[LISTED ENTRIES]
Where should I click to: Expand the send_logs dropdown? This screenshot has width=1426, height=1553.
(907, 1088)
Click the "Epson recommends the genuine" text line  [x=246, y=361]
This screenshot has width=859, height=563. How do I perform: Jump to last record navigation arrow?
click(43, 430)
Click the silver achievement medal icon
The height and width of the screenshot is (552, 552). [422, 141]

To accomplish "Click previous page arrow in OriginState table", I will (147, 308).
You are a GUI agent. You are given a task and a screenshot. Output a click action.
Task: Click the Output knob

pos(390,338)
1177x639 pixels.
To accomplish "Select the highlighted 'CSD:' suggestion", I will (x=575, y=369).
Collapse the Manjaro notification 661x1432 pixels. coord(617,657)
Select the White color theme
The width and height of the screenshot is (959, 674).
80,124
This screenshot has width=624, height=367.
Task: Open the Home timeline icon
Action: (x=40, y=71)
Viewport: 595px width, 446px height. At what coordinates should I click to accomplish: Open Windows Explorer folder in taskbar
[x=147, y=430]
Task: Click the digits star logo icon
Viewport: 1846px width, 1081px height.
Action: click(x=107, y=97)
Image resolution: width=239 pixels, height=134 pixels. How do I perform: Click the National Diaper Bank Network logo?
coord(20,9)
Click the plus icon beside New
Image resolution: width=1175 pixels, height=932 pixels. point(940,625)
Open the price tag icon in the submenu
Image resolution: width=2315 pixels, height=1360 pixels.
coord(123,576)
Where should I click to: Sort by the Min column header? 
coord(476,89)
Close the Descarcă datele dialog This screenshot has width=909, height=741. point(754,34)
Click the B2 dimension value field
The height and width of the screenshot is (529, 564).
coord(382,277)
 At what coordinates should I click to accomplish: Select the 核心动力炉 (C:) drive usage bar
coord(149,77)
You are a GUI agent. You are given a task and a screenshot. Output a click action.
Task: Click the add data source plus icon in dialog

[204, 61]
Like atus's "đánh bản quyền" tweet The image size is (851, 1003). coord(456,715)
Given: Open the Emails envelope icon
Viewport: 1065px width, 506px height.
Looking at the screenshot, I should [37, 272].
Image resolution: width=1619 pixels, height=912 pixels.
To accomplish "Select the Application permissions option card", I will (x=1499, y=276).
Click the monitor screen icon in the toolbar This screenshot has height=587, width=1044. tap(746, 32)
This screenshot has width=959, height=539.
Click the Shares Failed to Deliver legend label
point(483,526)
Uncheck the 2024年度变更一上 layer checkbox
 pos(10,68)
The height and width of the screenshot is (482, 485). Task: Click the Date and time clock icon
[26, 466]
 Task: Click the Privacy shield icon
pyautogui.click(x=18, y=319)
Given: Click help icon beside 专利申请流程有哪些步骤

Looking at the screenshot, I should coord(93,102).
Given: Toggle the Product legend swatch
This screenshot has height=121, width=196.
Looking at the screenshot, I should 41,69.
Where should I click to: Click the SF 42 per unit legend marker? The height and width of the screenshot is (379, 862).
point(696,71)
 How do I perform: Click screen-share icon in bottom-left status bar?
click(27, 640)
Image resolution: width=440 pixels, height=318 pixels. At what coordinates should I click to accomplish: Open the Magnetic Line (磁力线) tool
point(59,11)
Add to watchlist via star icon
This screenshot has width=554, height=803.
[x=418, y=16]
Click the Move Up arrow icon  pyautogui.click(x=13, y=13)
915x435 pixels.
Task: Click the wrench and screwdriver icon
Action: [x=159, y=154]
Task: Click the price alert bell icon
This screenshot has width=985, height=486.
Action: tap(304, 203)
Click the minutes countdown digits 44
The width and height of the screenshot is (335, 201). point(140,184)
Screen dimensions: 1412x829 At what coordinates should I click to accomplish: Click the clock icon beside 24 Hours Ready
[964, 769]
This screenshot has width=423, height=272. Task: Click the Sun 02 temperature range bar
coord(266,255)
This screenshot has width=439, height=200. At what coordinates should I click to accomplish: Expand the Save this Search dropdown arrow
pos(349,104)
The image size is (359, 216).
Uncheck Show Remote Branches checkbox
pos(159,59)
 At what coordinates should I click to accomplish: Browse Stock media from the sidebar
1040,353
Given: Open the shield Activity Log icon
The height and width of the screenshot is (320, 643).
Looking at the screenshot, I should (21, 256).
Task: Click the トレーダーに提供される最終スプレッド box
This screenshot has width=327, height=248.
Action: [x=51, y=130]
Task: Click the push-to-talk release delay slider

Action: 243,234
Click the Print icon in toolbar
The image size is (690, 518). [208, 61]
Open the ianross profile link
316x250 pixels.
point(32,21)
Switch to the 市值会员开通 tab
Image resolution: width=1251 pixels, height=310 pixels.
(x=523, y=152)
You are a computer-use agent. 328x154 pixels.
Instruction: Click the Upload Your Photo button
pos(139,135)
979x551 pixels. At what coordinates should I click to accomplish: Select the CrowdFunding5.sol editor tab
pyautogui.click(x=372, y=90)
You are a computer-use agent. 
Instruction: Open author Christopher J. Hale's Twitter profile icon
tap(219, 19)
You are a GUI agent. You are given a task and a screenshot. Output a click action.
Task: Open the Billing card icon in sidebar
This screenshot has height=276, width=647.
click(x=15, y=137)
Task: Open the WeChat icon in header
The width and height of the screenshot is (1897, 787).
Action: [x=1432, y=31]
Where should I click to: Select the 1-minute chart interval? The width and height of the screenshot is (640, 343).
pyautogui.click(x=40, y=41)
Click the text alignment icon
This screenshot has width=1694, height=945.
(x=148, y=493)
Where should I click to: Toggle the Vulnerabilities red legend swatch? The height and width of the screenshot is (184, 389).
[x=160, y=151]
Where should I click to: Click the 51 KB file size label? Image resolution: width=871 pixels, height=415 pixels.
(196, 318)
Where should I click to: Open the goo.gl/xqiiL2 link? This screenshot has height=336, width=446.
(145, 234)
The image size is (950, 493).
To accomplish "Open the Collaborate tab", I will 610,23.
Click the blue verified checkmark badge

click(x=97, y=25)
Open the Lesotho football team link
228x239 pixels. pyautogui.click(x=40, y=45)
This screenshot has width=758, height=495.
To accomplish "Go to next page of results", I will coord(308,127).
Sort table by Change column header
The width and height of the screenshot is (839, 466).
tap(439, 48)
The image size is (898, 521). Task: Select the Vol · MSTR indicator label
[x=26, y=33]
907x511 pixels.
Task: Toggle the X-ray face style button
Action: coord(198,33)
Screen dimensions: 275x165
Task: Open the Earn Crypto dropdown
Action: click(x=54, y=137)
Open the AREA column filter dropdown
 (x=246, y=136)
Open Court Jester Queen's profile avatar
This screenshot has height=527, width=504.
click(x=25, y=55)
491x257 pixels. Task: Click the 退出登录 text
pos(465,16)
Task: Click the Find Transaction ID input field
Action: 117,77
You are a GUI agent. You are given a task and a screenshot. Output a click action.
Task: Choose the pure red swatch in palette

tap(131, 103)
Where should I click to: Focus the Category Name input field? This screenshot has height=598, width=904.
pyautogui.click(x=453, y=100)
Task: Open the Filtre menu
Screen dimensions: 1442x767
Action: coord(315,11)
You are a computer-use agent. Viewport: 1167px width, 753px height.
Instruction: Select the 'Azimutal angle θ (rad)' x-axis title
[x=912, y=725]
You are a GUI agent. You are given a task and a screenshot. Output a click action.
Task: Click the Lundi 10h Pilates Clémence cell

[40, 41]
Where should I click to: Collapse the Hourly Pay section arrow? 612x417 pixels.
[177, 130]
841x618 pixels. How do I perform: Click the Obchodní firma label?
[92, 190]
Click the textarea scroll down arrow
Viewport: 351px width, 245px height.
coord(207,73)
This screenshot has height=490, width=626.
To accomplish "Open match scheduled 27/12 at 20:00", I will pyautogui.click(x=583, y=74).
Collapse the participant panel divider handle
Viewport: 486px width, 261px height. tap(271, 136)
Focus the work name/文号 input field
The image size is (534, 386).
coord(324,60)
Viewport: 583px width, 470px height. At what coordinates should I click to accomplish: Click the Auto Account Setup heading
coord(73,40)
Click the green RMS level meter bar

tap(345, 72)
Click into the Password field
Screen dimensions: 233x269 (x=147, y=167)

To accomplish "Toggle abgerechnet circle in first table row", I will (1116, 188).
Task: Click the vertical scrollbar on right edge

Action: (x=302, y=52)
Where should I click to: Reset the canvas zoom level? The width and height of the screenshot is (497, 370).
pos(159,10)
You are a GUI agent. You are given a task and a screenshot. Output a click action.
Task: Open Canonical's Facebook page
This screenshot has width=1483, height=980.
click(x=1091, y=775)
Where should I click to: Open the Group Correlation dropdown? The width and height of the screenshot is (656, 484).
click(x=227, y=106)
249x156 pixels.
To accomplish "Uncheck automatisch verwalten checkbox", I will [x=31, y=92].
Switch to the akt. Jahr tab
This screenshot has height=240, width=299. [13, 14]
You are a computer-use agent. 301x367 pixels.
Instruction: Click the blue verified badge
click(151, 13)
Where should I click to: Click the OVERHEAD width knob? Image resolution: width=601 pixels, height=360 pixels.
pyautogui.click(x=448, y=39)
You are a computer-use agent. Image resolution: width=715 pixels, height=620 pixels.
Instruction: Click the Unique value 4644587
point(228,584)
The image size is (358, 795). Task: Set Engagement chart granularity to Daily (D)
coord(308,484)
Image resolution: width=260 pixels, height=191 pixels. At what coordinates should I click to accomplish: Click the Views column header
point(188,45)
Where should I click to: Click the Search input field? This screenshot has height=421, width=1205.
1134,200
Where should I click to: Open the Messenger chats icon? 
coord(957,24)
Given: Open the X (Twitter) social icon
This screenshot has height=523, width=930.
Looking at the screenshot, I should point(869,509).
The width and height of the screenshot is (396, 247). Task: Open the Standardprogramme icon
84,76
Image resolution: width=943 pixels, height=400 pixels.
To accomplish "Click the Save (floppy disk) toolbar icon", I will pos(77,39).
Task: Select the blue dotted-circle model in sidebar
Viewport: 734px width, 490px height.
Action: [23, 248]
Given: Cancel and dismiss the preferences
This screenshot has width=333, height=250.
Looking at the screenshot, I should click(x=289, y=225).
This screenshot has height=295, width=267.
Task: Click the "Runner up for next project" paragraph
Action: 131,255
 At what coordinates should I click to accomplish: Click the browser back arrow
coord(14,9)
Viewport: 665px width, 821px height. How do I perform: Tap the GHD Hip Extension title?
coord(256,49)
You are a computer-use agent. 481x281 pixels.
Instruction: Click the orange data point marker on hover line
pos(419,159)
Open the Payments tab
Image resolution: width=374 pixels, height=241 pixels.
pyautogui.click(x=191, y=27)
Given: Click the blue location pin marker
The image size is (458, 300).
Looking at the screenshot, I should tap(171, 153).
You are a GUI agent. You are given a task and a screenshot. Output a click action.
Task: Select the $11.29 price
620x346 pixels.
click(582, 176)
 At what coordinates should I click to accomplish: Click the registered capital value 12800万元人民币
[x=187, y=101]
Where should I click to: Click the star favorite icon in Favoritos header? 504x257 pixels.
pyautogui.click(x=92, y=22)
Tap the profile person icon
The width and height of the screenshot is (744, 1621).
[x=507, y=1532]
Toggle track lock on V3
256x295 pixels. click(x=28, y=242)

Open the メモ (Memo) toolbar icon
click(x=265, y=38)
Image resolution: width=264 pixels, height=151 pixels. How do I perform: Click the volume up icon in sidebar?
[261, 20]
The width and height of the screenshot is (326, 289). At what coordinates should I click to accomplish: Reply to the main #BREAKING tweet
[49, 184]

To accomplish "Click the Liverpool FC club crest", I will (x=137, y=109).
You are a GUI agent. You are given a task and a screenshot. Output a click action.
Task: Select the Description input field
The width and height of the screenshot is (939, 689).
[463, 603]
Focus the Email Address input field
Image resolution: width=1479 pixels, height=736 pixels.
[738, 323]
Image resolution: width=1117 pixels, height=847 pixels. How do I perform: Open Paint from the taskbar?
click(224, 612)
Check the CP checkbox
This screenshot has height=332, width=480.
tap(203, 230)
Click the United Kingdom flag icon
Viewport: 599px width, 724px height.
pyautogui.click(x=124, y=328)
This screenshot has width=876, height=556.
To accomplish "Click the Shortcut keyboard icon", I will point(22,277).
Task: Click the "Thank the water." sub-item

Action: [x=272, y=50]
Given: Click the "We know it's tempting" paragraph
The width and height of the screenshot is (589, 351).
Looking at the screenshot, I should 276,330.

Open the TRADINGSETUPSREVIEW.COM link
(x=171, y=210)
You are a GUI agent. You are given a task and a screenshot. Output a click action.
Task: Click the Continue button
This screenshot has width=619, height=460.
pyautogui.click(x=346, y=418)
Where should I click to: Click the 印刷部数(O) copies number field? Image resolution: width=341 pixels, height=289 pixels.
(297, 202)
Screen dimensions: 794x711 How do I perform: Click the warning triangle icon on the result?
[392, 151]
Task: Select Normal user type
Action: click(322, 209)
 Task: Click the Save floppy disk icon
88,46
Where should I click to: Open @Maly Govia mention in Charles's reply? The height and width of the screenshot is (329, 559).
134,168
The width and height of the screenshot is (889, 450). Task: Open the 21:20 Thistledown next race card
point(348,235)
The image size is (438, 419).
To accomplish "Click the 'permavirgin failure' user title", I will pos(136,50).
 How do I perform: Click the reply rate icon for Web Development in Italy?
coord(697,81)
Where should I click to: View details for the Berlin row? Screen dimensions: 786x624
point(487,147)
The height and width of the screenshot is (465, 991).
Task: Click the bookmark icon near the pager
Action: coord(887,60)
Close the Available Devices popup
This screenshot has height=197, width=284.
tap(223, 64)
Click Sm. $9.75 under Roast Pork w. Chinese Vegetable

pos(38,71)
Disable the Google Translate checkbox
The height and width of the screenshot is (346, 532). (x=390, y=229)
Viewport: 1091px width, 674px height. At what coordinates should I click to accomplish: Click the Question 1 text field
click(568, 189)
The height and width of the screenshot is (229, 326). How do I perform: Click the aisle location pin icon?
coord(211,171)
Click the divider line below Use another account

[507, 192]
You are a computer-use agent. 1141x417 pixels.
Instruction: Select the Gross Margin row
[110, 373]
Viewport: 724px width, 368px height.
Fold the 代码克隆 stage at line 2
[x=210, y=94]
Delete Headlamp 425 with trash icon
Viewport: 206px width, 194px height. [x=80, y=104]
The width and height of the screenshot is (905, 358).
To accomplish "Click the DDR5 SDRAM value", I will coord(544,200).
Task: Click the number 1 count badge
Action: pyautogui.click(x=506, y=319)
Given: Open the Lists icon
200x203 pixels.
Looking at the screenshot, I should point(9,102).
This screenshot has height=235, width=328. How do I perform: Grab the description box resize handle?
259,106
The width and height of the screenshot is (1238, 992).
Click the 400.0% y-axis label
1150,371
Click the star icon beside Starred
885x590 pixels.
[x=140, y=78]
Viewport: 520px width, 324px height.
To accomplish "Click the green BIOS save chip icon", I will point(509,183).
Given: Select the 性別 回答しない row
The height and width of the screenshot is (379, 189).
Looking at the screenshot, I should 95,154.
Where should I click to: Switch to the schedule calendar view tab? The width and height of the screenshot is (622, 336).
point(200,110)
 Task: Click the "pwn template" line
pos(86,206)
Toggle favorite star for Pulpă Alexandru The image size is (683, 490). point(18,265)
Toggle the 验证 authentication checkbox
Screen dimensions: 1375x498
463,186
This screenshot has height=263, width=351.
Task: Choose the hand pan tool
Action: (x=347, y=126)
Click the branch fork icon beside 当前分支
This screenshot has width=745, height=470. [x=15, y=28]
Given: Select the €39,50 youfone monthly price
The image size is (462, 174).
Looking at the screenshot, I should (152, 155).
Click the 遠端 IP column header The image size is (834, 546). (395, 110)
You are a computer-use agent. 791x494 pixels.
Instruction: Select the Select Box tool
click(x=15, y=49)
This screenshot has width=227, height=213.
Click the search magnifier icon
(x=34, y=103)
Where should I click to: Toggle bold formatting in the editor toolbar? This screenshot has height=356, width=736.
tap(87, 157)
[/LISTED ENTRIES]
HOW TO COMPLETE THIS TASK: Copy each line from the data above that includes "computer".

RESPONSE TO THIS TASK:
You are a computer-use agent. 328x154 pixels.
You are a computer-use agent. 
You are a computer-use agent. Viewport: 1167px width, 753px height.
You are a computer-use agent. 301x367 pixels.
You are a computer-use agent. Image resolution: width=715 pixels, height=620 pixels.
You are a computer-use agent. 481x281 pixels.
You are a computer-use agent. 1141x417 pixels.
You are a computer-use agent. 791x494 pixels.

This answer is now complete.